Output all records below verbatim.

..............................

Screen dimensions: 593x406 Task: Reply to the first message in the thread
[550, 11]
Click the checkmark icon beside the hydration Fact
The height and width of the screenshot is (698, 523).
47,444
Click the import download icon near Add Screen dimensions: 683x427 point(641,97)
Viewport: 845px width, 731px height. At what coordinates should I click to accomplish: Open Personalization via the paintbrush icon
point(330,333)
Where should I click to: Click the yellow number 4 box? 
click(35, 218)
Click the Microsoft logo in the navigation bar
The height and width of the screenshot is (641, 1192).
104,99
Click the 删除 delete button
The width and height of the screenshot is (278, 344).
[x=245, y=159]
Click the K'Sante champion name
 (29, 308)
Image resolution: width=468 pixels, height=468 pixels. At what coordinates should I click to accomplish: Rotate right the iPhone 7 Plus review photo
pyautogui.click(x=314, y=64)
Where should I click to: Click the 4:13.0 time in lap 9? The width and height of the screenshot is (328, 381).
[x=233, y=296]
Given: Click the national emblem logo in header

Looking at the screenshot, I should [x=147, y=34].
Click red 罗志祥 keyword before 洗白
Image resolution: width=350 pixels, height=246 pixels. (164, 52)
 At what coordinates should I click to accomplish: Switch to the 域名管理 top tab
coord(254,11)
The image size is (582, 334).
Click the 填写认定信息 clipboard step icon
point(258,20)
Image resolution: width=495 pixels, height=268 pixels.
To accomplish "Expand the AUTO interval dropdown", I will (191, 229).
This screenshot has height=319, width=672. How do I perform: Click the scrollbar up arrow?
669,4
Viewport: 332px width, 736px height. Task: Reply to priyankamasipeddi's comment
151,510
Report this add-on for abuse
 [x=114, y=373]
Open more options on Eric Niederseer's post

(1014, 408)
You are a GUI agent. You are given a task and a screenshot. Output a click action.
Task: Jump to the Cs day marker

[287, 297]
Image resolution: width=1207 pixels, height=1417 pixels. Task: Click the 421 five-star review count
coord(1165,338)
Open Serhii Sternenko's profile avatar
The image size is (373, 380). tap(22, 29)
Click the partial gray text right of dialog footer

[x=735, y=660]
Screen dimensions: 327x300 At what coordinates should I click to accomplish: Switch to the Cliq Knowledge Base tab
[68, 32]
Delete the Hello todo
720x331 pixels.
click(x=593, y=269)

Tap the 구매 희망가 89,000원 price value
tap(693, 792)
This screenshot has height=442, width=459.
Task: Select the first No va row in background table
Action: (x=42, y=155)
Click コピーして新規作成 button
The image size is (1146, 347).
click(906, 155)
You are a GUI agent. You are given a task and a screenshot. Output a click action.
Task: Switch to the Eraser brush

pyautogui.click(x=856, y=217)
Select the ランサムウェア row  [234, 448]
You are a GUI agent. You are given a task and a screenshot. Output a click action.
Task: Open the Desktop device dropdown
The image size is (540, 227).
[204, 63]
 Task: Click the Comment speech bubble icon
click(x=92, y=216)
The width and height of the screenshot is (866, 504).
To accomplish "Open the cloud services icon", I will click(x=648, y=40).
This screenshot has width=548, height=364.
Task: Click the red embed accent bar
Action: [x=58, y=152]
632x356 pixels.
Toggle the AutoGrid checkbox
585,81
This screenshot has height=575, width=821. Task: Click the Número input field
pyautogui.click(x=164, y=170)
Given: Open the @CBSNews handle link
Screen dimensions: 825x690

..............................

Output for this task ->
Screen dimensions: 593x406 Task: Reply to the first message in the thread
[550, 11]
Click the checkmark icon beside the hydration Fact
The height and width of the screenshot is (698, 523).
47,444
Click the import download icon near Add Screen dimensions: 683x427 point(641,97)
Viewport: 845px width, 731px height. At what coordinates should I click to accomplish: Open Personalization via the paintbrush icon
point(330,333)
Where should I click to: Click the yellow number 4 box? 
click(35, 218)
Click the Microsoft logo in the navigation bar
The height and width of the screenshot is (641, 1192).
104,99
Click the 删除 delete button
The width and height of the screenshot is (278, 344).
[x=245, y=159]
Click the K'Sante champion name
 (29, 308)
Image resolution: width=468 pixels, height=468 pixels. At what coordinates should I click to accomplish: Rotate right the iPhone 7 Plus review photo
pyautogui.click(x=314, y=64)
Where should I click to: Click the 4:13.0 time in lap 9? The width and height of the screenshot is (328, 381).
[x=233, y=296]
Given: Click the national emblem logo in header

Looking at the screenshot, I should [x=147, y=34].
Click red 罗志祥 keyword before 洗白
Image resolution: width=350 pixels, height=246 pixels. (164, 52)
 At what coordinates should I click to accomplish: Switch to the 域名管理 top tab
coord(254,11)
The image size is (582, 334).
Click the 填写认定信息 clipboard step icon
point(258,20)
Image resolution: width=495 pixels, height=268 pixels.
To accomplish "Expand the AUTO interval dropdown", I will (191, 229).
This screenshot has height=319, width=672. How do I perform: Click the scrollbar up arrow?
669,4
Viewport: 332px width, 736px height. Task: Reply to priyankamasipeddi's comment
151,510
Report this add-on for abuse
 [x=114, y=373]
Open more options on Eric Niederseer's post

(1014, 408)
You are a GUI agent. You are given a task and a screenshot. Output a click action.
Task: Jump to the Cs day marker

[287, 297]
Image resolution: width=1207 pixels, height=1417 pixels. Task: Click the 421 five-star review count
coord(1165,338)
Open Serhii Sternenko's profile avatar
The image size is (373, 380). tap(22, 29)
Click the partial gray text right of dialog footer

[x=735, y=660]
Screen dimensions: 327x300 At what coordinates should I click to accomplish: Switch to the Cliq Knowledge Base tab
[68, 32]
Delete the Hello todo
720x331 pixels.
click(x=593, y=269)

Tap the 구매 희망가 89,000원 price value
tap(693, 792)
This screenshot has height=442, width=459.
Task: Select the first No va row in background table
Action: (x=42, y=155)
Click コピーして新規作成 button
The image size is (1146, 347).
click(906, 155)
You are a GUI agent. You are given a task and a screenshot. Output a click action.
Task: Switch to the Eraser brush

pyautogui.click(x=856, y=217)
Select the ランサムウェア row  [234, 448]
You are a GUI agent. You are given a task and a screenshot. Output a click action.
Task: Open the Desktop device dropdown
The image size is (540, 227).
[204, 63]
 Task: Click the Comment speech bubble icon
click(x=92, y=216)
The width and height of the screenshot is (866, 504).
To accomplish "Open the cloud services icon", I will click(x=648, y=40).
This screenshot has width=548, height=364.
Task: Click the red embed accent bar
Action: [x=58, y=152]
632x356 pixels.
Toggle the AutoGrid checkbox
585,81
This screenshot has height=575, width=821. Task: Click the Número input field
pyautogui.click(x=164, y=170)
Given: Open the @CBSNews handle link
Screen dimensions: 825x690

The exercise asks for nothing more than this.